JUVENILE CLASSIFICATION AS “PUNITIVE”
{¶5} As a preliminary matter, we note that various arguments set forth by
appellant are based upon the initial position that S.B. 10 as applied to juveniles is
classified as a punitive rather than a remedial scheme. The state does not contest
appellant’s initial characterization of the classification system as punitive.

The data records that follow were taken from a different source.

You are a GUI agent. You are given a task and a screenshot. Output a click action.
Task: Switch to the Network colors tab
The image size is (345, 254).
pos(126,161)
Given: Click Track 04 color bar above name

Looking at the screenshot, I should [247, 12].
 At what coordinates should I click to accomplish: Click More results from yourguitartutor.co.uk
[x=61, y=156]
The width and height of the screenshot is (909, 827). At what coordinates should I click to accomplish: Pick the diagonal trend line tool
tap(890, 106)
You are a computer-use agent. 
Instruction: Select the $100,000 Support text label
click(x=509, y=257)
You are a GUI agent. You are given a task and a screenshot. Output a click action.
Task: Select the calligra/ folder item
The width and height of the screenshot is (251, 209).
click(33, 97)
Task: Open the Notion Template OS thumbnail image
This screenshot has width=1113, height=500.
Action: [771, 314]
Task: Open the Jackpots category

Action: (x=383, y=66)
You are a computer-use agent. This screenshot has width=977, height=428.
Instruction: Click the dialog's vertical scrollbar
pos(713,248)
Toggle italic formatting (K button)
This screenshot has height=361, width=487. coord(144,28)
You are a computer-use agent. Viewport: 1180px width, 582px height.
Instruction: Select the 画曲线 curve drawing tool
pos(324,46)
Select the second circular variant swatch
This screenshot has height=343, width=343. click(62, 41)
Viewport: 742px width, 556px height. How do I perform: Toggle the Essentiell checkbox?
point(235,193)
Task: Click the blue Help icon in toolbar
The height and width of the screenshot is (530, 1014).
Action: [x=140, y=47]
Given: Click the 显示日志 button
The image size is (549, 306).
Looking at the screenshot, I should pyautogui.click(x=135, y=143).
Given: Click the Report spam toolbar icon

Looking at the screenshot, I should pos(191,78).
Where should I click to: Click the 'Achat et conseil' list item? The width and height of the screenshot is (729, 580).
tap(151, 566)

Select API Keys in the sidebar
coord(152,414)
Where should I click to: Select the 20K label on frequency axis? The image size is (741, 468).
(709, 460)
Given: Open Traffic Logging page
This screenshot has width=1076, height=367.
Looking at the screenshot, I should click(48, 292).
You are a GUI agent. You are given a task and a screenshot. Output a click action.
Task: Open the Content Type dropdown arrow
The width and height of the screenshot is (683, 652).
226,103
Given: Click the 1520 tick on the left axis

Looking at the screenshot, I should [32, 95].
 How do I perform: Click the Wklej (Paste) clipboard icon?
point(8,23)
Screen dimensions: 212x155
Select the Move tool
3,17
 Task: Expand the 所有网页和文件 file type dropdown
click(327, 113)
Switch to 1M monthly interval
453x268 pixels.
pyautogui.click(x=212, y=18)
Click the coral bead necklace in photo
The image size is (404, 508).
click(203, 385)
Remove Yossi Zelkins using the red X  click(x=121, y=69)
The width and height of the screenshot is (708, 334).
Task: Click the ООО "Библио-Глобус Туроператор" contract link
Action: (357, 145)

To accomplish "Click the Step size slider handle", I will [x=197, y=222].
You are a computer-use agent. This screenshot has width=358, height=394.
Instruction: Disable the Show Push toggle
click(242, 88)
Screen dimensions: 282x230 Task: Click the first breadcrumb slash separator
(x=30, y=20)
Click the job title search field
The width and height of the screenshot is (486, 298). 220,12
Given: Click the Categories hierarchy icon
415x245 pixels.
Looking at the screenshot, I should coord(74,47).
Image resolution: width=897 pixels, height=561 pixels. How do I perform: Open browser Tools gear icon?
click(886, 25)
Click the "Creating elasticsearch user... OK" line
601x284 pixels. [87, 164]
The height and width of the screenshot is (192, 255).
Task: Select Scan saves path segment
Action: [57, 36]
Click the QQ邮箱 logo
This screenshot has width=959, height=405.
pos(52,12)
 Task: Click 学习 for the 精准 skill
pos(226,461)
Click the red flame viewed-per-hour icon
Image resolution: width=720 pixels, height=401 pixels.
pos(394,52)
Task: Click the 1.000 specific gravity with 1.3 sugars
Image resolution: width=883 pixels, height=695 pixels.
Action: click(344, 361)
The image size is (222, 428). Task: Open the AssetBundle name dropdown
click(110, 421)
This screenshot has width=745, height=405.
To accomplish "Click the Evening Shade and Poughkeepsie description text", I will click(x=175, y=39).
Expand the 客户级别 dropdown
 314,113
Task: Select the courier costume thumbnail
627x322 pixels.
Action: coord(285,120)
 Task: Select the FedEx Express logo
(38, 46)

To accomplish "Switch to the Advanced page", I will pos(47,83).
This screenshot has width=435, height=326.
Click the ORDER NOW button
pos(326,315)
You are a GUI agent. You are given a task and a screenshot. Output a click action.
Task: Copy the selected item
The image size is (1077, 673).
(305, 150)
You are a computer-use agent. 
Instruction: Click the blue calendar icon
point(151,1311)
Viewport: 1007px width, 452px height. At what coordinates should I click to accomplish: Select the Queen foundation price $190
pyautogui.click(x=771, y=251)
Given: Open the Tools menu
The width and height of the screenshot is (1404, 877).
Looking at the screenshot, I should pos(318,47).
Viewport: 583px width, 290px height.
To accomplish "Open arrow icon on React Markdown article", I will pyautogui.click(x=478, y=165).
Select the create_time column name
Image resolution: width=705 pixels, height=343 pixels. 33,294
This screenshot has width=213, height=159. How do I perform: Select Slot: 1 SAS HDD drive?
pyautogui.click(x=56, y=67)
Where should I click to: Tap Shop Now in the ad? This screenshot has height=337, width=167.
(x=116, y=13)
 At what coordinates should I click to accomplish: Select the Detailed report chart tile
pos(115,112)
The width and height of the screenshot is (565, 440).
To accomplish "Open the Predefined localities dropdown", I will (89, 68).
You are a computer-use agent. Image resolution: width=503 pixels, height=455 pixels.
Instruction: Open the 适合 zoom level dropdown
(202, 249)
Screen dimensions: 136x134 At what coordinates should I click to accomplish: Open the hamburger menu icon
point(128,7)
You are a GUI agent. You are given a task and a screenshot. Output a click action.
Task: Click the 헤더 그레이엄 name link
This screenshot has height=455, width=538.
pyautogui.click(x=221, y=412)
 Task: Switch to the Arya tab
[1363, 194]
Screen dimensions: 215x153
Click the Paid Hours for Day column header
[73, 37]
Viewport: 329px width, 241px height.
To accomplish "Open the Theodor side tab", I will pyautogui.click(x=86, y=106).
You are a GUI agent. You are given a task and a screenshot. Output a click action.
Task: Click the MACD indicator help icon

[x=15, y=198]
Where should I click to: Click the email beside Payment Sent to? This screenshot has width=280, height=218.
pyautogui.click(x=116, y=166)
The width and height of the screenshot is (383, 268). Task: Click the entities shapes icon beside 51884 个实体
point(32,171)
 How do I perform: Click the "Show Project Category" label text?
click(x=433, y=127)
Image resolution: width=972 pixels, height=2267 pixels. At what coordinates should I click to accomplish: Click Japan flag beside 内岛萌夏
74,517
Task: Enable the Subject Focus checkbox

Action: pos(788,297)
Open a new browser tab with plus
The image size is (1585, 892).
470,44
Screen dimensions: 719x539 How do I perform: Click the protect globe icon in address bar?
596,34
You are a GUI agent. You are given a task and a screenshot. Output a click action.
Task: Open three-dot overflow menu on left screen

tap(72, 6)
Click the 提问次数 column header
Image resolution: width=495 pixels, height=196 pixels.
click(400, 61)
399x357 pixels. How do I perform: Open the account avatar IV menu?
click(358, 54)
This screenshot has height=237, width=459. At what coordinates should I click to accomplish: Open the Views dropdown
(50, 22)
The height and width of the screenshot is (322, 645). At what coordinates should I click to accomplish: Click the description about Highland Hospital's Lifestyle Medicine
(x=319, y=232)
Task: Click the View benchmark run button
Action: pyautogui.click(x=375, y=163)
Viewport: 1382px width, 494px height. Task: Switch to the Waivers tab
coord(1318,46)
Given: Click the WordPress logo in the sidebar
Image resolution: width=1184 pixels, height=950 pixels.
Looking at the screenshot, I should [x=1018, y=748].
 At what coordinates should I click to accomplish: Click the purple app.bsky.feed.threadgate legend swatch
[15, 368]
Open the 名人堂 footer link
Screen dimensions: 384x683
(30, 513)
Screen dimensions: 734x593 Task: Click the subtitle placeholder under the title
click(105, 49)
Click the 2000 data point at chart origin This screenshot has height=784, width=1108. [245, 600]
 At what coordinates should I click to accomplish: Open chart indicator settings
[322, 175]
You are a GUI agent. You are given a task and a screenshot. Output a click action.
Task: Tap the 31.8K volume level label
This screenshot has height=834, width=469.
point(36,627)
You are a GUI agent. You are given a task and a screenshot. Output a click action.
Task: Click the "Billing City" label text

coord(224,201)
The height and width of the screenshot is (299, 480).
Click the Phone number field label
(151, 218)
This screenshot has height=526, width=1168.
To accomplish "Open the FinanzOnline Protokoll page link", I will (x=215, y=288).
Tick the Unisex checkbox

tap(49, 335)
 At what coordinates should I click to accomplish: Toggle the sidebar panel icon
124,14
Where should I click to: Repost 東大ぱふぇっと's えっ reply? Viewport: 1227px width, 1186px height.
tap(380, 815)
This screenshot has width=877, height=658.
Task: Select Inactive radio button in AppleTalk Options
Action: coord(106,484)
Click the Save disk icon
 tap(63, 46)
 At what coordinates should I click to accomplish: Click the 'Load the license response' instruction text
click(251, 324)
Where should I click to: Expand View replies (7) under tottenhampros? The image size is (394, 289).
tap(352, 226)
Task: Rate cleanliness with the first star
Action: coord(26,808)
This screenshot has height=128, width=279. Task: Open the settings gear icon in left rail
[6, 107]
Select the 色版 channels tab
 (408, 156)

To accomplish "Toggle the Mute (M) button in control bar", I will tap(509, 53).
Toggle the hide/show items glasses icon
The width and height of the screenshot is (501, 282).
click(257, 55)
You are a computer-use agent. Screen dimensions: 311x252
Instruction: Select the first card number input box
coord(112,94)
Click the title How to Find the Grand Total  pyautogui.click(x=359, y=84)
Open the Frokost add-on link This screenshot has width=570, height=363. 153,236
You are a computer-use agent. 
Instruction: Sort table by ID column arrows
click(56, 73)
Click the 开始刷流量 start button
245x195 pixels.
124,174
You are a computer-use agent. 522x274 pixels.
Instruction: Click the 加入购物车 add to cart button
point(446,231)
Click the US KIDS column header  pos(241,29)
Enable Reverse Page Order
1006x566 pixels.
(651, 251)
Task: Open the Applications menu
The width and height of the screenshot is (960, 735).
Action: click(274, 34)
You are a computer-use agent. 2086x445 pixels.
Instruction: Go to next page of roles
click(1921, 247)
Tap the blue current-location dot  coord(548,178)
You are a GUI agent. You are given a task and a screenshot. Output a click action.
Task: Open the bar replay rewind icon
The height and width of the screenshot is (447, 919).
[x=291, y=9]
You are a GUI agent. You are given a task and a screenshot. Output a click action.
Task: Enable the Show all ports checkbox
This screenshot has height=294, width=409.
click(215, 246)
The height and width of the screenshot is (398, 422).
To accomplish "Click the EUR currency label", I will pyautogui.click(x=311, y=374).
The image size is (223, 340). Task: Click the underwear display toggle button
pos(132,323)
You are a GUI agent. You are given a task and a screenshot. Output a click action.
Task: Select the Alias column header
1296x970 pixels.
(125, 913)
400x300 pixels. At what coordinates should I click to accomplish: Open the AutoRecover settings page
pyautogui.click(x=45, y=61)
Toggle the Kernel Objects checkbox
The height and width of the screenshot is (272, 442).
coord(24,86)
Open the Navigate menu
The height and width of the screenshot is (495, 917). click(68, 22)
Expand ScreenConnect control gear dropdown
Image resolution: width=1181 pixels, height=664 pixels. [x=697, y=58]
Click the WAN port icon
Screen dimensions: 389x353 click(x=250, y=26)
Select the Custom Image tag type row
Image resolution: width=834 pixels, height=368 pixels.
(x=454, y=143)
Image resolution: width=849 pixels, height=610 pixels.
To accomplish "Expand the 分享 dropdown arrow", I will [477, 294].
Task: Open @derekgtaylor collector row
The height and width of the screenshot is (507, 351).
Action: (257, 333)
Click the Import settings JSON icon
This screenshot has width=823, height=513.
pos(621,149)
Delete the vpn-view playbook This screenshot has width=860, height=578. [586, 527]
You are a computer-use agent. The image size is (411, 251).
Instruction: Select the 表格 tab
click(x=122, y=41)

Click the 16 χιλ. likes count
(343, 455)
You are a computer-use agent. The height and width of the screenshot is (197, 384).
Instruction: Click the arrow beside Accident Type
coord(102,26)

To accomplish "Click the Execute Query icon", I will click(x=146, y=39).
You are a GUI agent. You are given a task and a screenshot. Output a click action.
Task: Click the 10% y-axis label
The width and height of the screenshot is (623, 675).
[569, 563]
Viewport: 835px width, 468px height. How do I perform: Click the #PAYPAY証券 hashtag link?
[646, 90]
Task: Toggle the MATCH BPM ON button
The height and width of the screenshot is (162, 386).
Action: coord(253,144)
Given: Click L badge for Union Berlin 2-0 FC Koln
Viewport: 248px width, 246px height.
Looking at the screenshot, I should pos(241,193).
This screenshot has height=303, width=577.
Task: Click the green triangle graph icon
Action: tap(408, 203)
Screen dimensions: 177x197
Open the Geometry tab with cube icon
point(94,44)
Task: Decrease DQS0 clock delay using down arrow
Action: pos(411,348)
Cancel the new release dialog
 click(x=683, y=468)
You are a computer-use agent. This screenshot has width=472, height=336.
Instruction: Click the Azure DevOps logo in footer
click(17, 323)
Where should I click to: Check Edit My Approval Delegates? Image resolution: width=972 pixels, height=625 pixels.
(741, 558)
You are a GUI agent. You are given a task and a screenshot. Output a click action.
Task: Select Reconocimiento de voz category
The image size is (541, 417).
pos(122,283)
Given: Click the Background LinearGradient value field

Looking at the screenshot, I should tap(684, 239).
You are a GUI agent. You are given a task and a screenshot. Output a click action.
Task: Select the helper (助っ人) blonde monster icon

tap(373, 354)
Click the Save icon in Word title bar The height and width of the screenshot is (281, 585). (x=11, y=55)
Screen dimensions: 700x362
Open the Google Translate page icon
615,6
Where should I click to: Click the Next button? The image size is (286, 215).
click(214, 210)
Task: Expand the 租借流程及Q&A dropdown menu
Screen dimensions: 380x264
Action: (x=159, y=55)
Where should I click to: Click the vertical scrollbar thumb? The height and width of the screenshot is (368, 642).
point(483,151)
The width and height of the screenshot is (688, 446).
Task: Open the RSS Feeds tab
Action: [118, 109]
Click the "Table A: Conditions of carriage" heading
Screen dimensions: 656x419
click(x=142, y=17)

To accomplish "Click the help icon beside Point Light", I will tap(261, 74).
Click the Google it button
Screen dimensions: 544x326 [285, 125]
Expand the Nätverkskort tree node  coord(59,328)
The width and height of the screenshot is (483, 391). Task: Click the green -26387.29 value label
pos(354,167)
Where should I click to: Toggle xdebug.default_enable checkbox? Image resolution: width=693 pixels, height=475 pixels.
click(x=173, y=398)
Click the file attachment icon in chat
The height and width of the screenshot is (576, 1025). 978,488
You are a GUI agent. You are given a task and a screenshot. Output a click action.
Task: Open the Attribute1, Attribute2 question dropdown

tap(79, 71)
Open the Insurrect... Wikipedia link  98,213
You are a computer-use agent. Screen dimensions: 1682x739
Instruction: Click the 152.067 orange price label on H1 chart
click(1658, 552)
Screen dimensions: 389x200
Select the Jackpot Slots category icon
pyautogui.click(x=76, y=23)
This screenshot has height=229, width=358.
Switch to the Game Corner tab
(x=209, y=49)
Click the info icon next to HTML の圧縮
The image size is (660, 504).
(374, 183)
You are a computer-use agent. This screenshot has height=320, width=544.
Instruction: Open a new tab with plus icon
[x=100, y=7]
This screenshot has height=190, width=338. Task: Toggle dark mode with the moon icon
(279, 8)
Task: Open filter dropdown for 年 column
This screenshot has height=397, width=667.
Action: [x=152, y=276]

{¶6} The prior classification laws had been considered remedial rather than
punitive. See State v. Ferguson, 120 Ohio St.3d 7, 2008-Ohio-4824, 896 N.E.2d
110, ¶ 29; State v. Cook, 83 Ohio St.3d 404, 418, 700 N.E.2d 570 (1998). After the
enactment of the Adam Walsh Act in S.B. 10, the Supreme Court addressed whether
the changes made to Chapter 2950 classifications could be applied retroactively to
those who committed their crimes prior to the amendments but who were sentenced
after the amendments, i.e. whether the classification scheme is now a punitive rather
than a remedial law. State v. Williams, 129 Ohio St.3d 344, 2011-Ohio-3374, 952
N.E.2d 1108.
{¶7} The Williams Court found that the S.B. 10 amendments were punitive
based upon certain changes: automatic classification and registration, no evidentiary
hearing, no trial court discretion as to tier, the inability to challenge the classification,
the increase from ten years to twenty-five years (adult tier II) registration, and
registration was required more often. Id. at ¶ 17-21 (stating that no one change
compelled the decision). Williams dealt only with adult classification, and some of the
concerns expressed are not involved in the juvenile classification at issue.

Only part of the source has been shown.